Görev 1: Mahkeme kararındaki "Görüntülediğiniz mahkeme kararı henüz kesinleşmemiştir." cümlesinin İngilizce çevirisi nedir?
Görev 2: Verilerdeki satırları, en baştaki satırdan "tap(584, 775)" bulunan satıra kadar, her iki uç dahil olmak üzere hiçbir değişiklik yapmadan yeniden yazar mısın?

Okunacak metin:
= = = = =

Emsal Mahkeme Kararı İstanbul Anadolu 13. Asliye Ticaret Mahkemesi 2022/689 E. 2023/15 K. 11.01.2023 T.

Görüntülediğiniz mahkeme kararı henüz kesinleşmemiştir. Yararlı olması amacıyla eklenmiştir.

T.C. İstanbul Anadolu 13. ASLİYE TİCARET MAHKEMESİ

ESAS NO : 2022/689
KARAR NO : 2023/15

DAVA : Tazminat (Şirket Yöneticilerinin Sorumluluğundan Kaynaklanan)
DAVA TARİHİ : 23/09/2022
KARAR TARİHİ : 11/01/2023

Tarafları yukarıda belirtilen davanın Mahkememizde yapılan açık yargılaması sonunda:
GEREĞİ GÖRÜŞÜLDÜ DÜŞÜNÜLDÜ:
Davacı tarafından ibraz edilen dava dilekçesinde; ——– yönetim kurulu üyeleri olan davalılara emsallerine açıkça aykırı bir şekilde fahiş ve orantısız miktarlarda ücret ödemesi yapılmak suretiyle—– Kanunun 13. Maddesi kapsamında transfer fiyatlandırması yoluyla örtülü kâr dağıtımı yapıldığını tespit ettiği, söz konusu şirketlerin hisselerin halka açık statüde—– gördüklerinde emsallerine aykırı ücret ödemelerinin aynı zamanda —- Piyasası Kanunun ”Örtülü Kazanç Aktarımı Yasağı” başlıklı 21. Maddesi uyarınca yapılan düzenlemelere aykırı teşkil ettiği ve davalılar hakkında TCK madde 155/2 maddesi uyarınca işlem başlatılması için öneri raporları düzenlendiği halde —– incelemelerin başlatılmadığı, bunun üzerine keyfiyetin—— gerekli incelemelerin başlatılmadığı ve bunun üzerine en son şikayette bulunulduğu ve—- soruşturma kapsamında o dönem ki—— uyarıda bulunulduğu halde yapılması—– açılan bu dava ile öncelikle —– yatırımcılarının zararlarının davalı yöneticiler tarafından ödenmesi suretiyle dolaylı olarak tazmin edilmesinin hedeflendiği, bunun yanında yargılama sürecinde— bilgilendirilerek gerek——- bünyesinde gerekli incelemelerin başlatılmasının amaçlandığı, şahsen en ufak bir maddi beklenti içinde olunmadığı, konunun —— amacıyla kamu yararına hareket edildiği ileri sürülerek ve dava dilekçesinde açıklanan şekilde zarar olduğu, davalıların—-dönemlerinde şirket yönetim kurulu üyesi sıfatlarıyla aldıkları yönetim kurulu kararlarına istinaden kendi şahıslarına, piyasa teamülleri ve emsallerine açıkça aykırı tutarlar üzerinden ücret ödemeleri yapmak suretiyle kanunlardan ve esas sözleşmeden doğan yükümlülüklerini kusurlarıyla ihlal ettikleri, şirket mal varlığından kendi şahıslarına örtülü kazanç aktarımı da bulunmaları yoluyla—- olarak zarara uğratmaları sebebiyle TTK 369/1, 553 ve 555. maddeleri uyarınca sorumlulukları olduğu iddia edilerek ve HMK madde 109 uyarınca fazlaya ilişkin haklar saklı tutulmak kaydıyla şimdilik 10.000 TL maddi zararın —ödenmesine, karar verilmesi talep ve dava edilmiştir.

= = = = =

Veriler:
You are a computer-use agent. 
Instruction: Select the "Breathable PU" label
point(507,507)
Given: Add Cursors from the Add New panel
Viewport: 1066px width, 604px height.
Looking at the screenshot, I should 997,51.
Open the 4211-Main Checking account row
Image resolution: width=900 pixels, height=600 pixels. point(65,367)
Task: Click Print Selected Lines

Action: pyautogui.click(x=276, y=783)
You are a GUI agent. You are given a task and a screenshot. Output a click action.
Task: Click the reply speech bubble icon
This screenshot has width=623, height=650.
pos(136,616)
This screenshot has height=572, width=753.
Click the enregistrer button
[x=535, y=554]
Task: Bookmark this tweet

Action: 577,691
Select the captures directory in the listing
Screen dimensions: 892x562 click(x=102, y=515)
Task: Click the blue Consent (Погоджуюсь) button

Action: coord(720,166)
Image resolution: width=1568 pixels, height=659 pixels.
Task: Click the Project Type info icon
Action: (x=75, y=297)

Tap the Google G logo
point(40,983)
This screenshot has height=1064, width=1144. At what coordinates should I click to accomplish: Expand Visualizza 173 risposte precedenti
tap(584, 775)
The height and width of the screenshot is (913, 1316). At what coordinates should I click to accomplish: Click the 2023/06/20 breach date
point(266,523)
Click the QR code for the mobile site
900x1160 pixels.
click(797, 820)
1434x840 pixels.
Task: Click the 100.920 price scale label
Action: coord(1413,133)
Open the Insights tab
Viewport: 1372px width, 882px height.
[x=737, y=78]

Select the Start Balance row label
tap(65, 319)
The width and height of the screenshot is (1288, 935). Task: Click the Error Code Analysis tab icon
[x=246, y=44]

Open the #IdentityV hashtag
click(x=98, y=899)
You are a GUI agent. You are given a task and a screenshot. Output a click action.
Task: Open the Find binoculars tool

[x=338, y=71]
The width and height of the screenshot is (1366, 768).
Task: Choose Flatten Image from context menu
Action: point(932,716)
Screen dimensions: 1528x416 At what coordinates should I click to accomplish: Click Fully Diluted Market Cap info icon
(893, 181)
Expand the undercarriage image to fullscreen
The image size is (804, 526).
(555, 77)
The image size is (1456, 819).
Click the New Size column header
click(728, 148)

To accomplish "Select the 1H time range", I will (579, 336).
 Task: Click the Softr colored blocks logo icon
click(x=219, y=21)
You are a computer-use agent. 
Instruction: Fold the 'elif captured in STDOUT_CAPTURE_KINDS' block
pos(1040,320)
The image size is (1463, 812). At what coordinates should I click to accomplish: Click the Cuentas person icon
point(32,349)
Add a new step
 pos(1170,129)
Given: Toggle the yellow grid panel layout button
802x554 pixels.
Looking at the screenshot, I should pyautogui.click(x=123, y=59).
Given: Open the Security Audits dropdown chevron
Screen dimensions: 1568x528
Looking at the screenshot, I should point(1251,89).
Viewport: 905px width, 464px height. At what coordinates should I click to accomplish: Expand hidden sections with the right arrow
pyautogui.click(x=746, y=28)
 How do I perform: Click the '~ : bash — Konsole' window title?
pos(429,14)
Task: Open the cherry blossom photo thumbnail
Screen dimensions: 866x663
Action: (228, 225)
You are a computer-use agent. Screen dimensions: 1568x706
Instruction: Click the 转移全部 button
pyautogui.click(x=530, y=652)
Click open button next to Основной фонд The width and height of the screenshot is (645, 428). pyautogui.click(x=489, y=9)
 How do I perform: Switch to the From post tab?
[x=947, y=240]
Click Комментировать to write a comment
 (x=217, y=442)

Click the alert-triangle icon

= = = = =

Doğru çıktı 1: The court decision you are viewing has not yet become final.

Doğru çıktı 2:
You are a computer-use agent. 
Instruction: Select the "Breathable PU" label
point(507,507)
Given: Add Cursors from the Add New panel
Viewport: 1066px width, 604px height.
Looking at the screenshot, I should 997,51.
Open the 4211-Main Checking account row
Image resolution: width=900 pixels, height=600 pixels. point(65,367)
Task: Click Print Selected Lines

Action: pyautogui.click(x=276, y=783)
You are a GUI agent. You are given a task and a screenshot. Output a click action.
Task: Click the reply speech bubble icon
This screenshot has width=623, height=650.
pos(136,616)
This screenshot has height=572, width=753.
Click the enregistrer button
[x=535, y=554]
Task: Bookmark this tweet

Action: 577,691
Select the captures directory in the listing
Screen dimensions: 892x562 click(x=102, y=515)
Task: Click the blue Consent (Погоджуюсь) button

Action: coord(720,166)
Image resolution: width=1568 pixels, height=659 pixels.
Task: Click the Project Type info icon
Action: (x=75, y=297)

Tap the Google G logo
point(40,983)
This screenshot has height=1064, width=1144. At what coordinates should I click to accomplish: Expand Visualizza 173 risposte precedenti
tap(584, 775)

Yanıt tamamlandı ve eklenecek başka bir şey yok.